FISM-P: A Solar EUV and FUV Irradiance Model Optimized for Planetary Aeronomy

Solar Extreme Ultraviolet (EUV, ~10-121 nm) and Far Ultraviolet (FUV, ~122-200 nm) radiation is a primary energy input to the tenuous atmospheric regions of most planets and their satellites. EUV and FUV radiation ionizes and dissociates gases in these regions, heating the constituent neutral and charged species, changing atmospheric composition and creating an ionosphere. Solar irradiance measurements and models for Earth are not directly applicable to other planets since solar UV radiation is not emitted isotropically into the solar system, and is instead highly variable in both space and time.

The Flare Irradiance Spectral Model for Planets (FISM-P) estimates solar irradiance from 0-195 nm for planetary bodies throughout the solar system from 1967 through the present. FISM-P is an iteration of FISM, an empirical model originally developed for upper atmospheric studies at Earth.

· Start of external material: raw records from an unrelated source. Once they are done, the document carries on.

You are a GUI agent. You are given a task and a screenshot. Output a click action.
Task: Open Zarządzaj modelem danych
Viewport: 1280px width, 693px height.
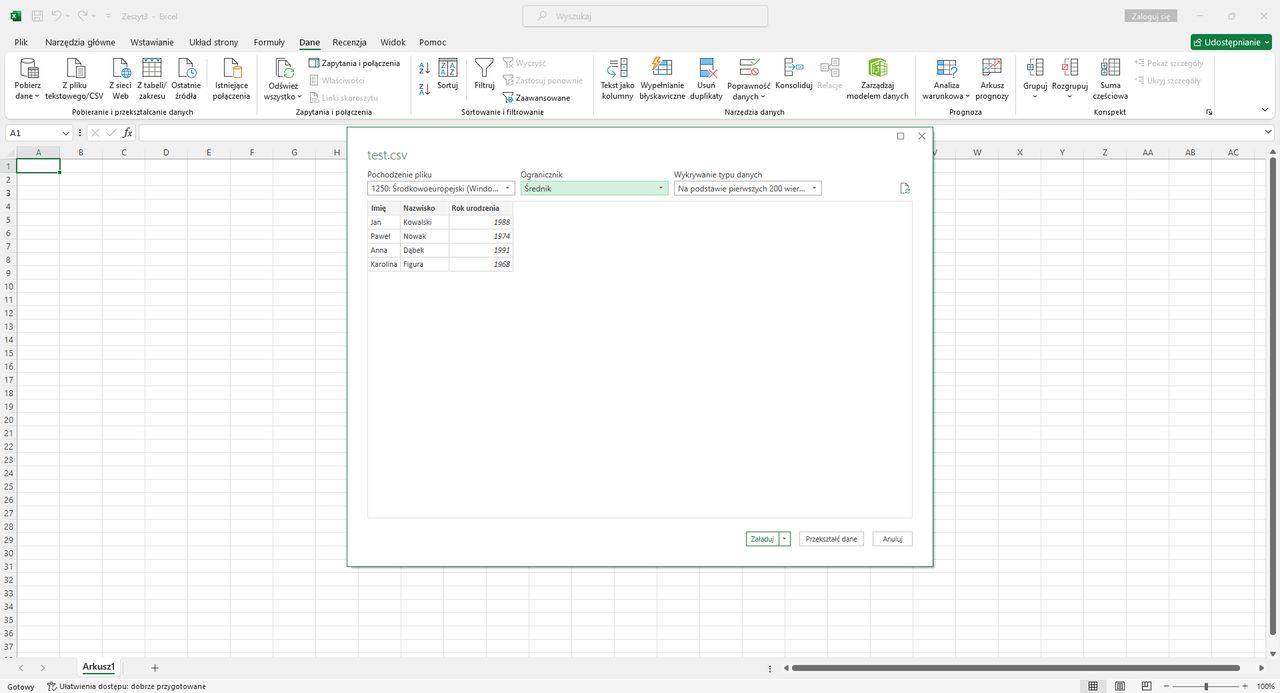pos(877,68)
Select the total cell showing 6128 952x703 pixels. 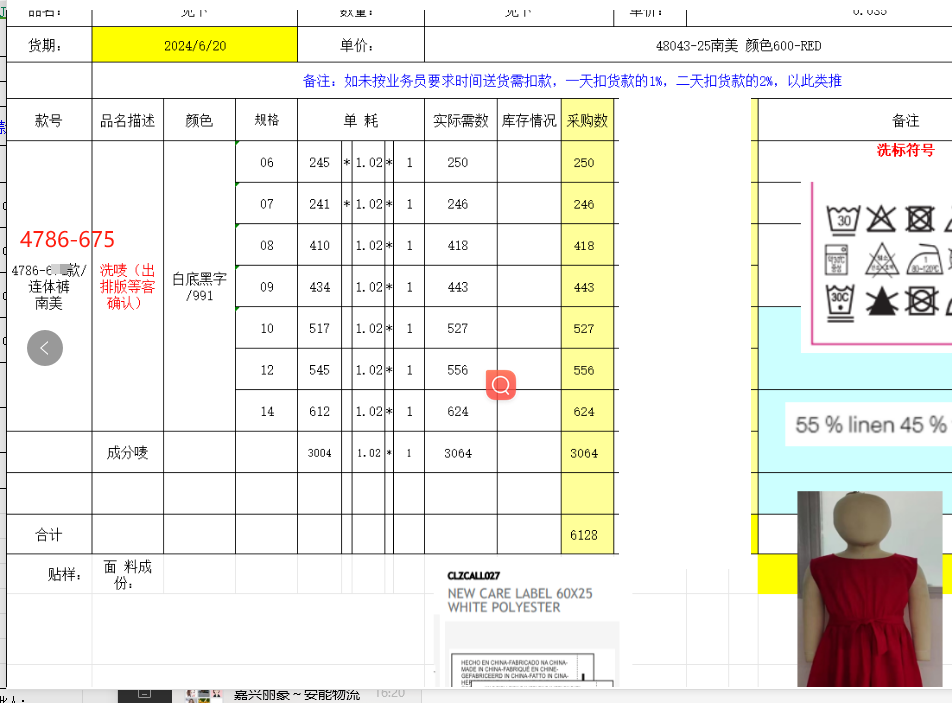click(x=584, y=535)
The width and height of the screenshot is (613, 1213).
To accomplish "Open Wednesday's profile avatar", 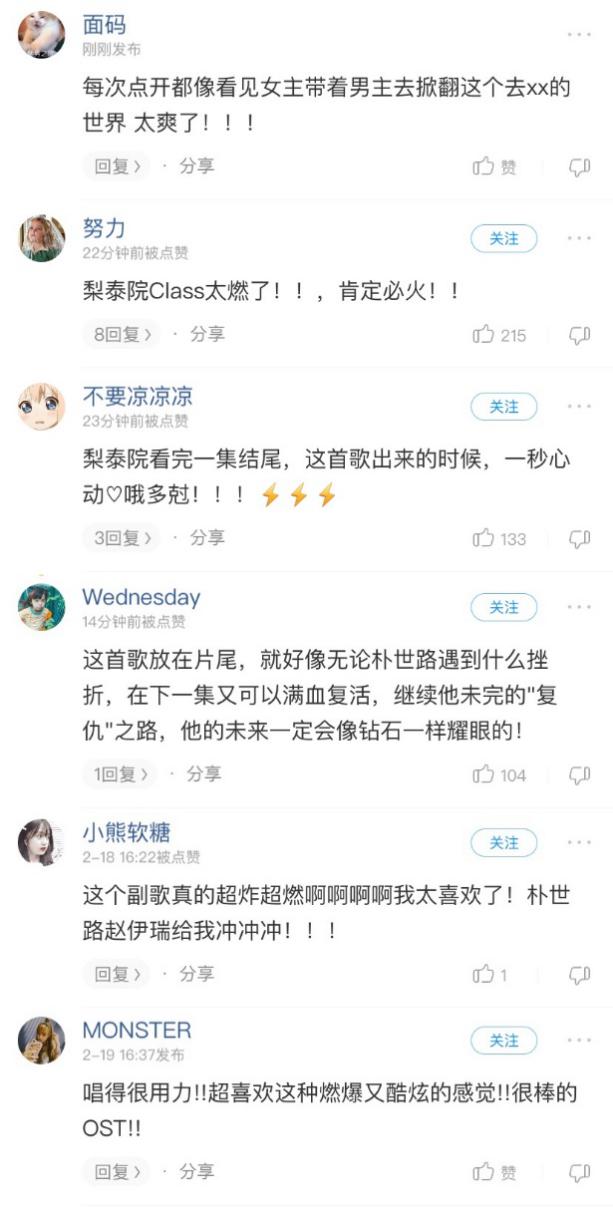I will coord(42,607).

It uses a series of optimal space- and ground-based solar measurements, decomposed into components of the major timescales of solar variability (e.g. solar rotation, solar cycle), which are related to spectral irradiance measurements through a series of regression coefficients. FISM-P incorporates recent improvements for the extrapolation Earth based measurements to other locations in the solar system enabled by the MAVEN mission, which includes the EUV Monitor (EUVM), an instrument that measures calibrated EUV irradiance at Mars. The availability of calibrated irradiance measurements elsewhere in the solar system allows for a direct validation of methods used to improve estimates of irradiance at other planets and a quantification of the associated error. In this presentation, we present the methods used by FISM-P to estimate irradiances at other planets, and the resulting spectra and associated uncertainty.